‘Bad News’ Brown preparing for fight in South Korea

By RON FANFAIR

The news was all good last week for Canada’s most decorated female pugilist, Lisa “Bad News” Brown. She received an outstanding payment for her last championship fight in Trinidad & Tobago six months ago and she is preparing for an upcoming fight in South Korea.

Brown, who was self-managed at the time, negotiated for a US$7,500 purse to defend her four titles against Mirabel Santana of the Dominican Republic, who she easily disposed of by a third round technical knockout in their junior featherweight clash.

The final payment of $4,500 settles a dispute she had with a promoter in T & T with regards to her fee.

“The main reason why I took the fight … last March was because it was a tribute to Giselle Salandy (A fellow T & T fighter who died in a car crash last January — Brown dedicated the win to her) and the card was part of an International Women’s Day celebration.

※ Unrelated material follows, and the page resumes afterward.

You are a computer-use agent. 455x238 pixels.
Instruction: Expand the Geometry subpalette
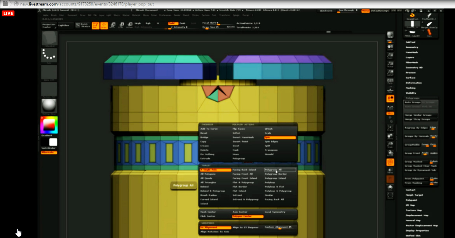tap(412, 47)
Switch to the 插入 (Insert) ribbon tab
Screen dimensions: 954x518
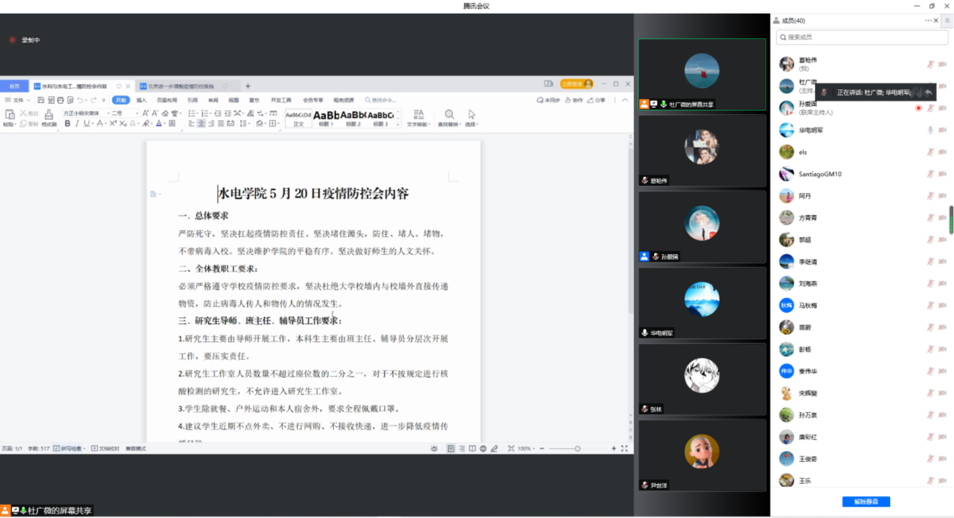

Brown, who grew up in Laventille before migrating to Canada in 1988, said she would consider opportunities to fight again in the land of her birth.

Brown is now fully concentrating on preparing for her upcoming championship bout against 26-year-old Hyo-Min Kim in South Korea on October 15.

The reigning Women’s International Boxing Association (WIBA), International Female Boxing Association (IFBA), International Women’s Boxing Federation (IWBF) and North American Boxing Council (NABC) super bantamweight champion is moving up in class to fight the Korean – who is unbeaten in three professional fights – for the vacant IFBA featherweight (126 pounds) crown.

“The only thing I know about Kim is her ring record, vital statistics and the fact that she’s orthodox,” said the 38-year-old Brown, who began boxing as an amateur 12 years ago and amassed a 26-6 record before turning pro in 1999. “I will treat her as every other boxer I have faced and that means I will go in the ring, dictate the pace and fight my fight.”

With the support of her husband Errol who is her trainer, Brown quit her full-time job earlier this year to focus more on her sport.

“I am getting older and facing bigger and better competition,” said Brown, who trains six days a week. “That means I have to work harder and also get the rest I need for my body to recover. I simply can’t do that while holding down another job. For now, boxing is my full-time job.”

The former two-time Ontario amateur bantamweight champion starts her day with a solo 12-kilometre run around her Brampton neighbourhood before retreating to her basement for two hours of light training that includes speed work. After a short break, she heads to the Cabbagetown gym in mid-afternoon to fulfill a demanding four-hour workout schedule that includes weight training, skipping and bag, pad and ring work.

“By the time I am finished at around 7 p.m., I am in pain and very exhausted,” said Brown. “It’s physical and mental torture but you know it’s worth it and you are really reaching your full fitness peak when the body hurts and you feel that way. It’s the price you have to pay for success in this sport.”

Brown – whose record is 16 wins, three losses and three draws – last fought outside the Caribbean and North America in December 2004 when she unsuccessfully challenged Sharon Anyos, considered Australia’s best-ever female boxer, for her Women’s Boxing Federation featherweight belt in Queensland. It was the Canadian’s first loss.

She said that the travel, fighting in what she expects to be a hostile environment and the lay-off since her last fight in March, will not affect her.

“Once a bout comes up, I will be ready,” Brown added. “As in all my fights, I am very confident going into this one and I promise my fans and all Canadians that I will deliver them good news next month.”

Brown and her entourage leave for South Korea on October 7.